* Assignment:
Could you copy out all the lines in the material below where the word "height" occurs?

* Supplied data:
════════

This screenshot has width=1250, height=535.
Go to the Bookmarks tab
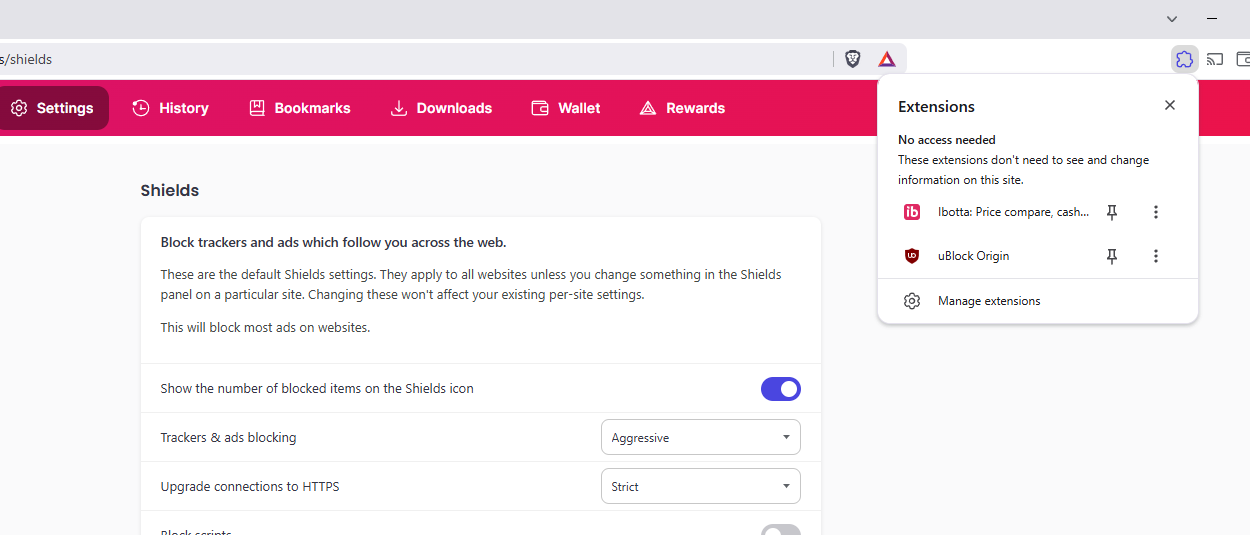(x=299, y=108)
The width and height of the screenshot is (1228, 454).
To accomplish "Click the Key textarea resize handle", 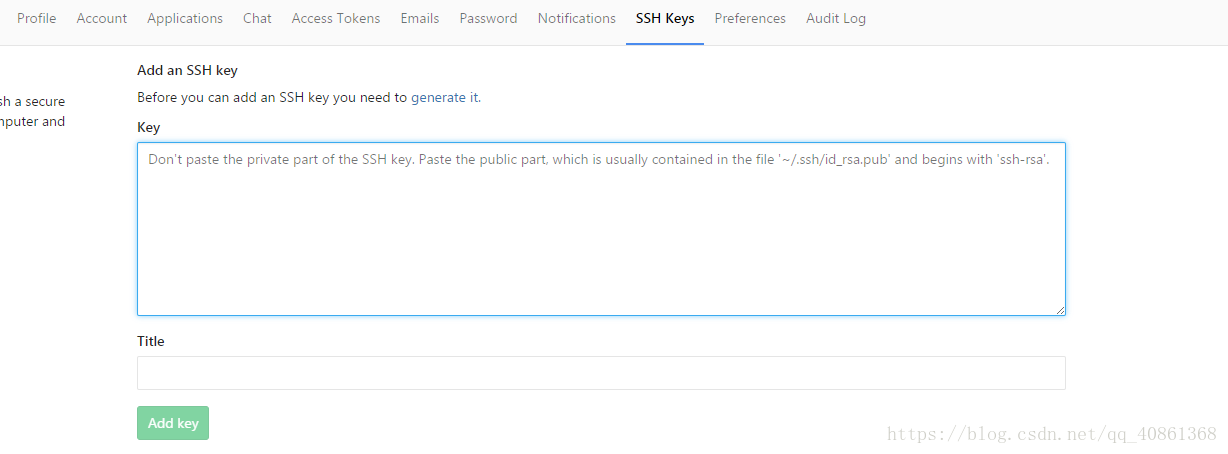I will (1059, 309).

════════

* Written response:
This screenshot has width=1250, height=535.
The width and height of the screenshot is (1228, 454).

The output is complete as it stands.